Das zuständige Komitee der WHO allerdings befand im November, dass die Tier- und Laborversuche in Bezug auf eine mögliche Wirksamkeit der Medikamente gegen Ebola nicht vielversprechend seien. Einige Mitglieder des Komitees kritisierten, dass Verfügbarkeit allein "kein Grund sei, Medikamente mit dünner Datenlage am Menschen zu testen."
Natürliche Waffen
Forscher hoffen auch, Ebola direkt mit Antikörpern zu behandeln, die sie aus dem Blut von Tieren isoliert haben, die mit dem Virus in Kontakt gekommen sind. Bisher stehen solche Antikörper aber nicht zur Verfügung, denn diese Biomoleküle zu isolieren und zu reinigen braucht mehrere Monate. Die WHO erwartet erste größere Mengen nicht vor Mitte 2015.
Eine andere Option ist es, Ebola-Patienten das Blutplasma von Menschen zu übertragen, die schon mit Ebola infiziert waren und die Erkrankung überlebt haben. Auch ihr Blut enthält Antikörper gegen das Virus. Eine entsprechende klinische Studie wird das Institut für Tropenmedizin Antwerpen bald in einem Behandlungszentrum von Ärzte ohne Grenzen in Guinea durchführen.
Gegen alle ökonomischen Prinzipien
Welches Medikament auch immer irgendwann als Sieger aus den Studien hervorgehen wird: Ärzte ohne Grenzen drängen darauf, bereits jetzt darüber nachzudenken, wie sich große Mengen des Wirkstoffs herstellen lassen.
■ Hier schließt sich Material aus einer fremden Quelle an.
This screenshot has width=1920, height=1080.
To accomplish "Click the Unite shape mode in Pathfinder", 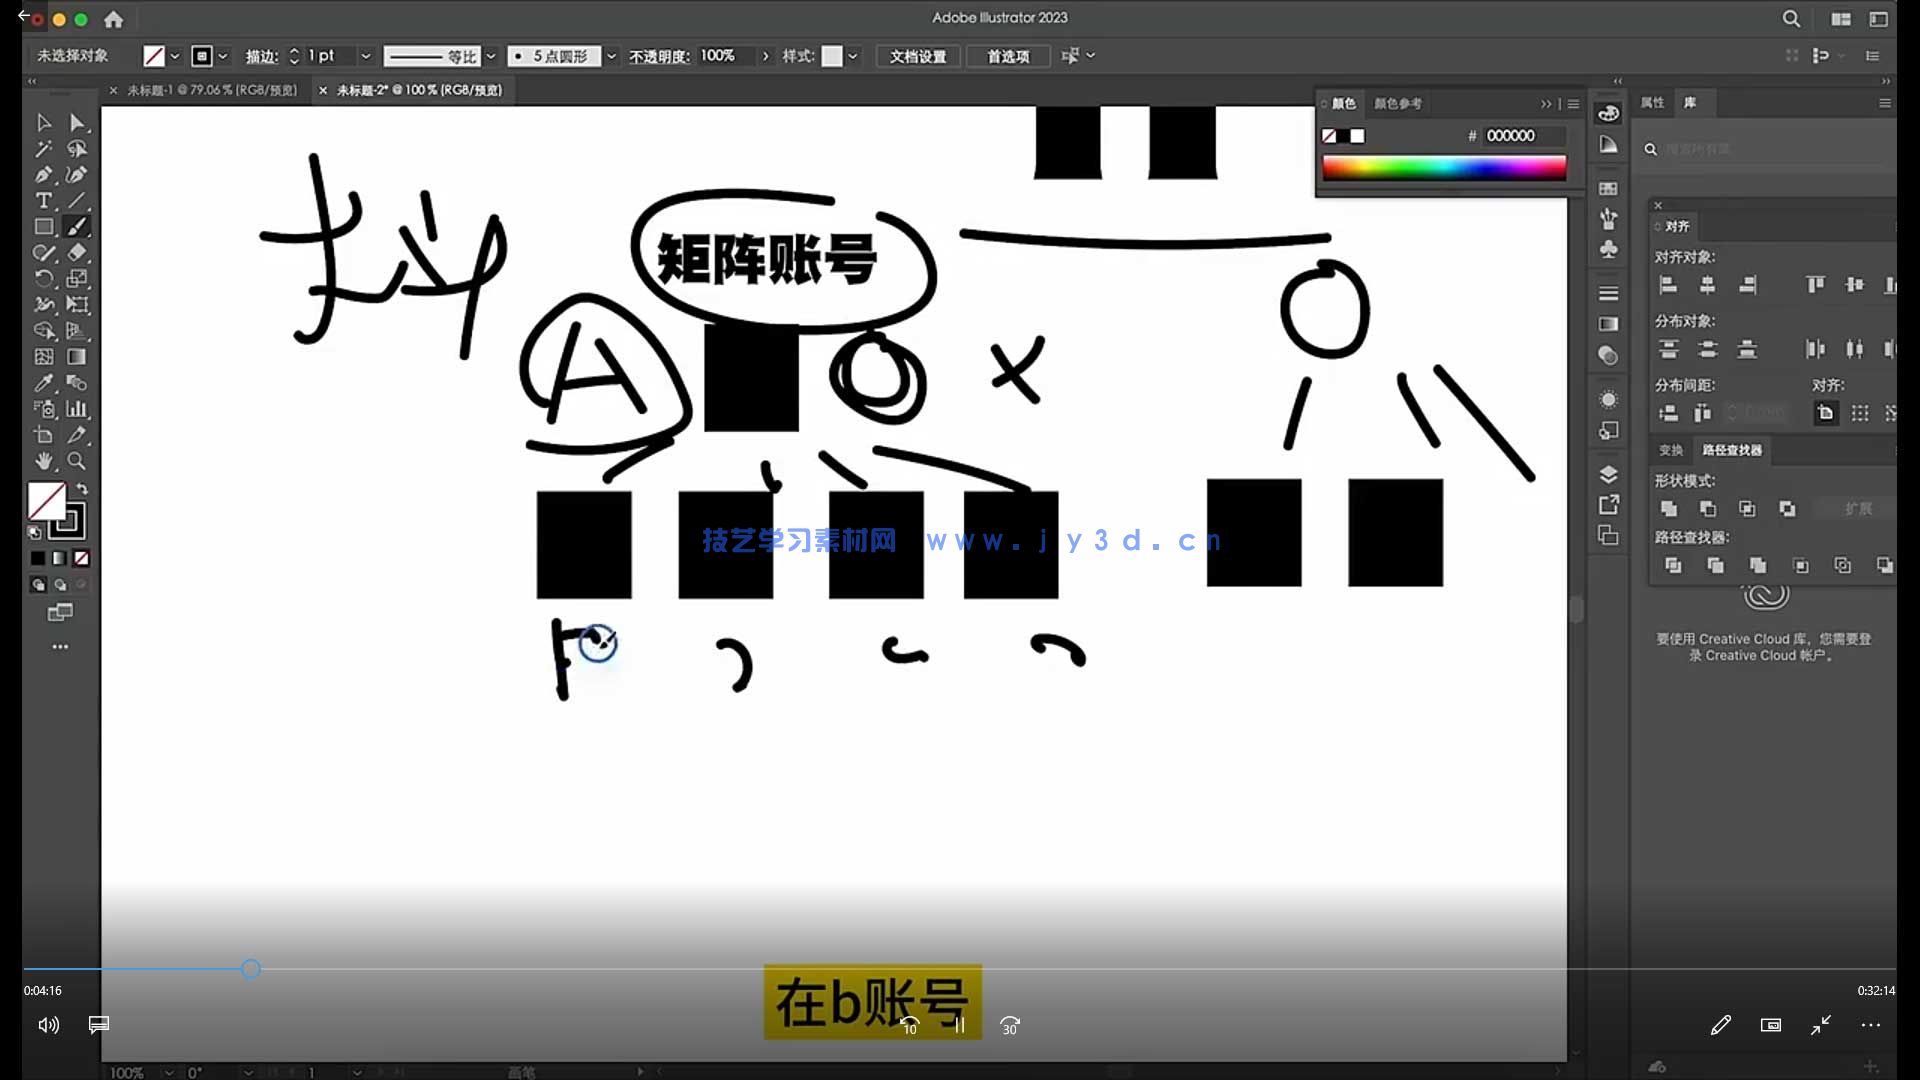I will click(1668, 508).
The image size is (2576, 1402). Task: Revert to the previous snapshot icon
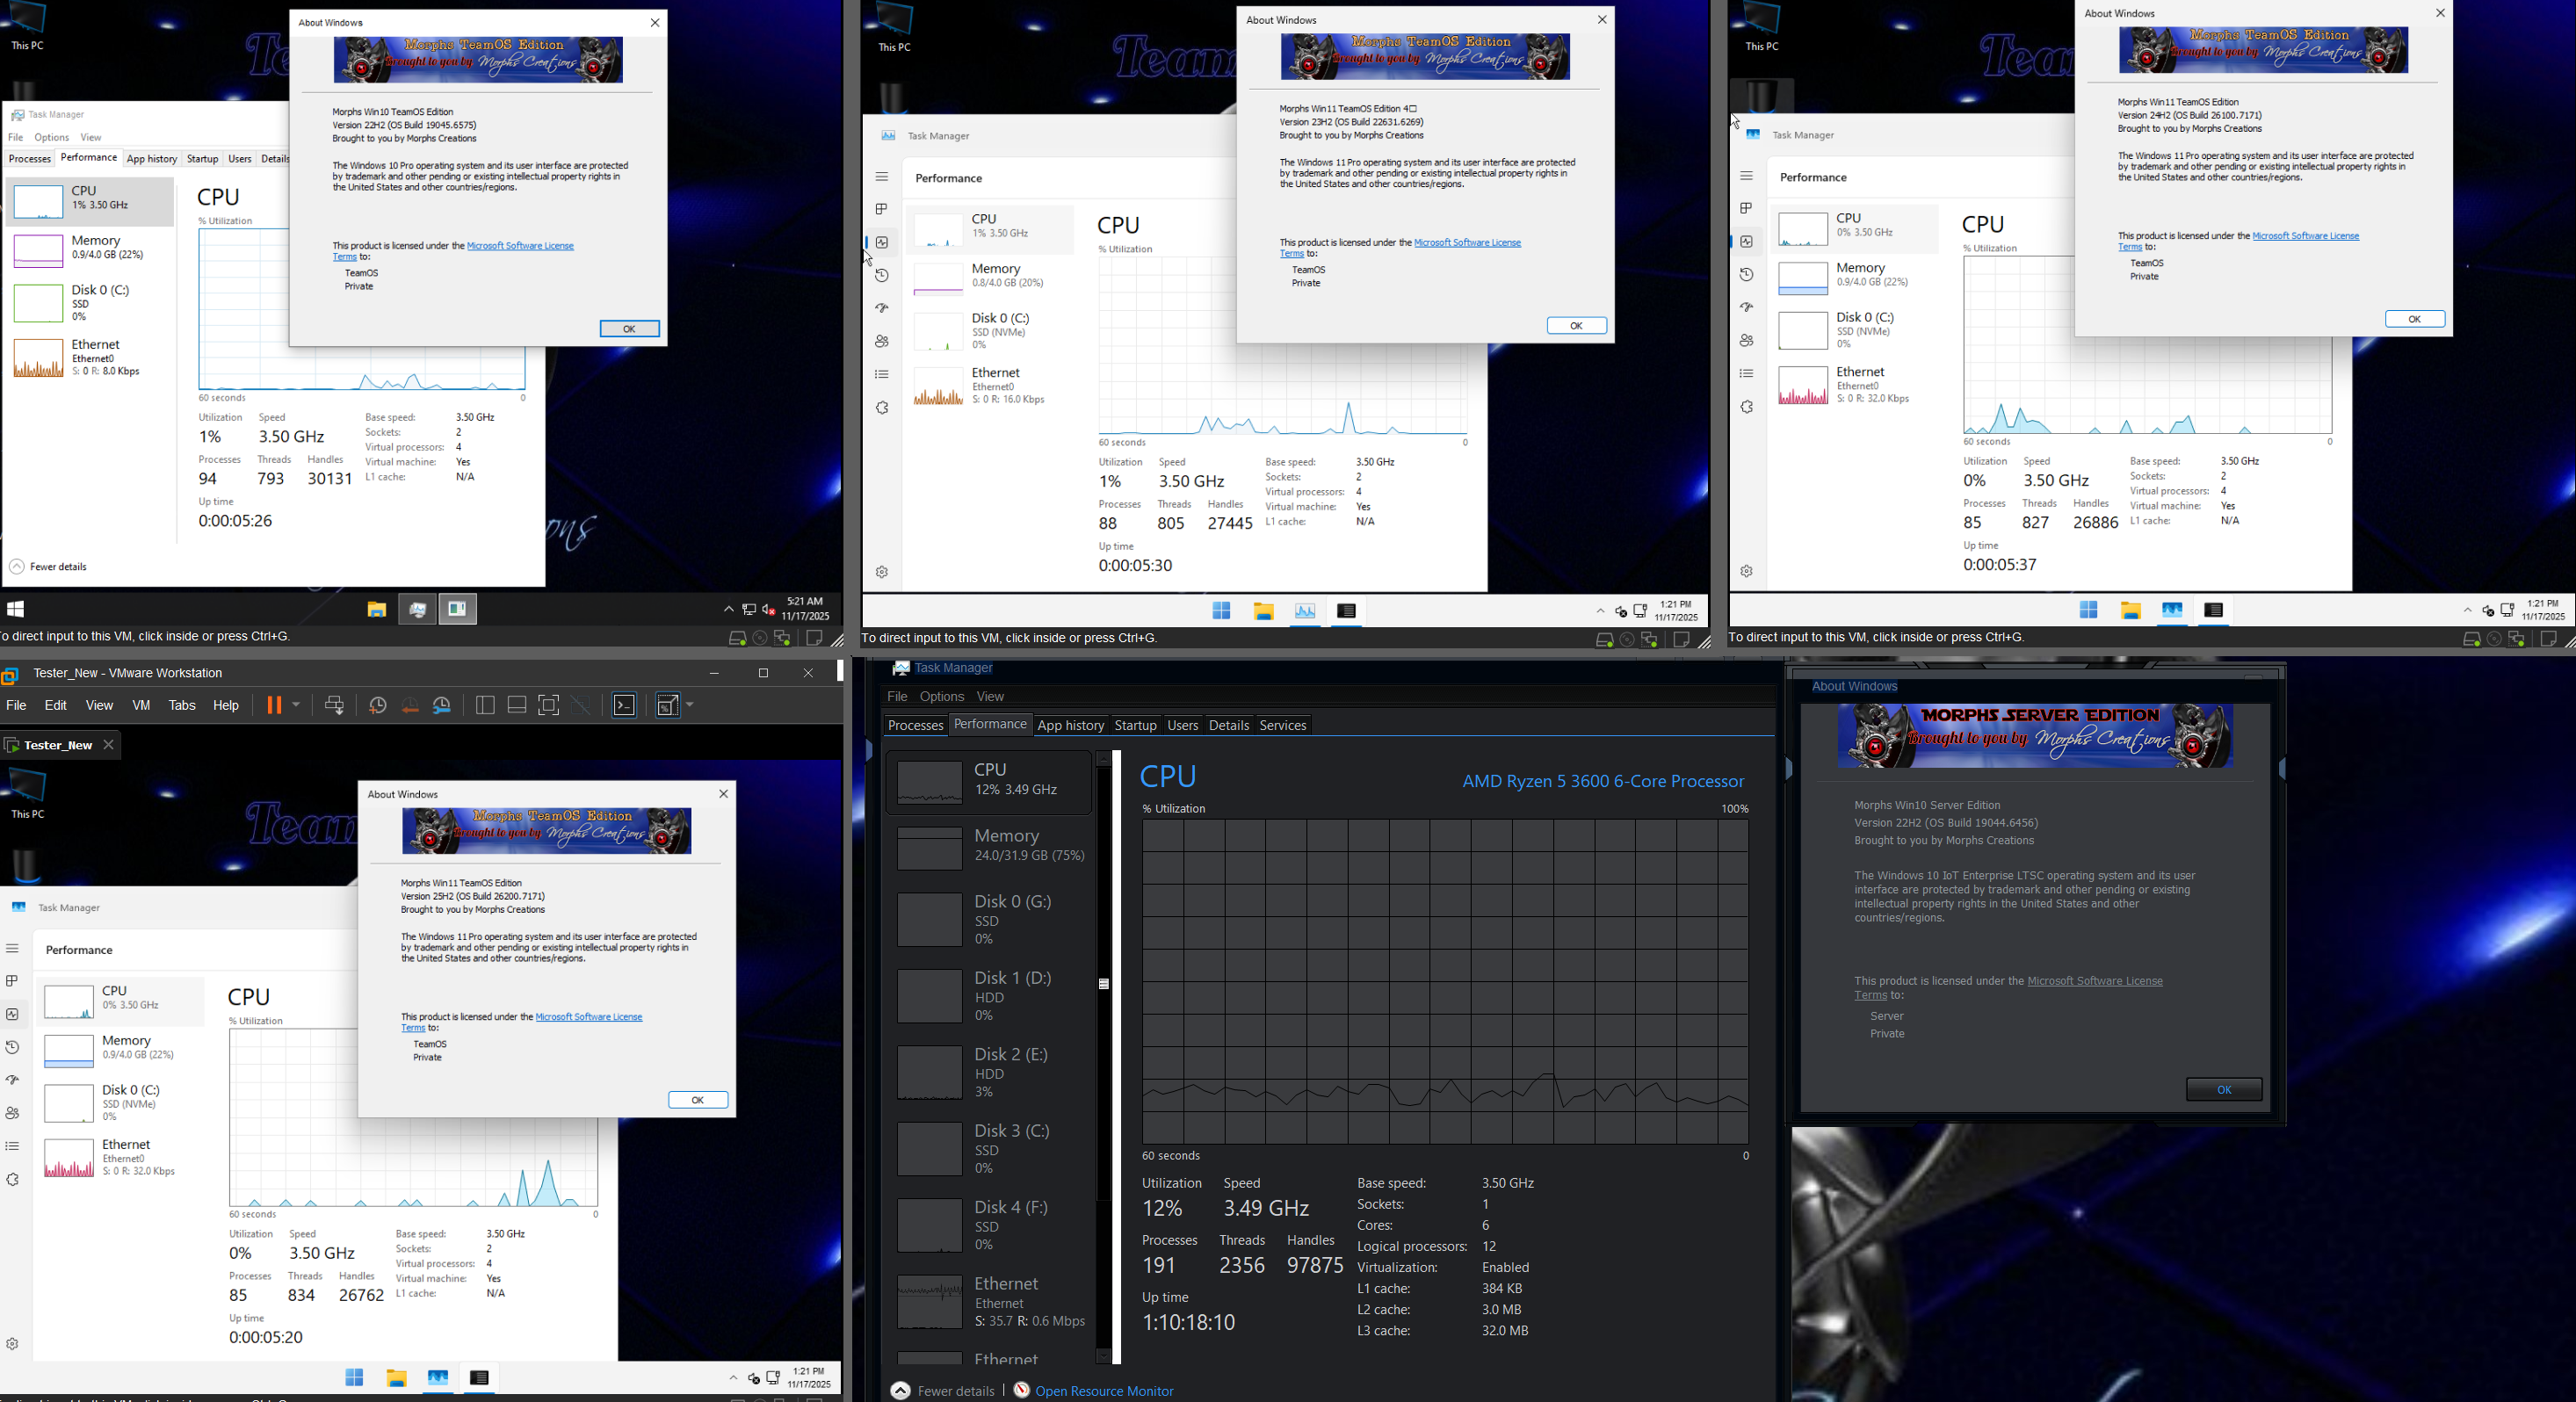(x=410, y=705)
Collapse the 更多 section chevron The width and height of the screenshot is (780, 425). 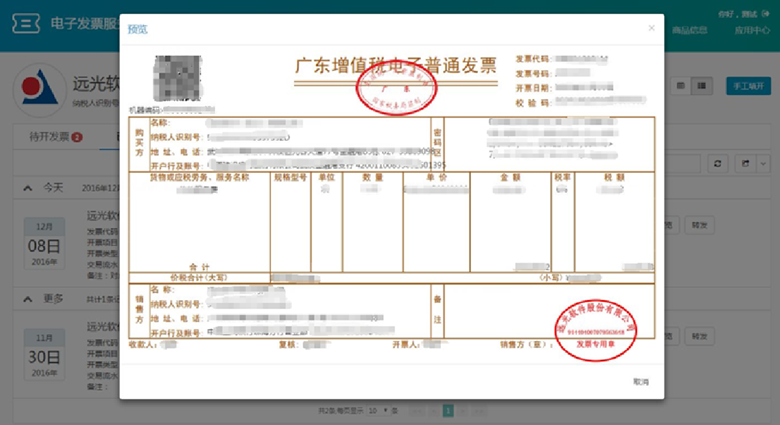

Normalerweise wird ein Unternehmen zunächst sämtliche klinischen Studien für ein Medikament abschließen, bevor es sich ernsthafte Gedanken darüber macht, wie es genügend Wirkstoff produzieren kann. So minimiert ein Unternehmen sein wirtschaftliches Risiko. Wenn es um Ebola geht, müssen solche finanziellen Überlegungen aber zurückstehen, meinen Ärzte ohne Grenzen. Grob zusammengefasst: Ein Medikament, von dem wir wissen, dass es wirkt, nützt niemandem, wenn es einfach nicht zu bekommen ist.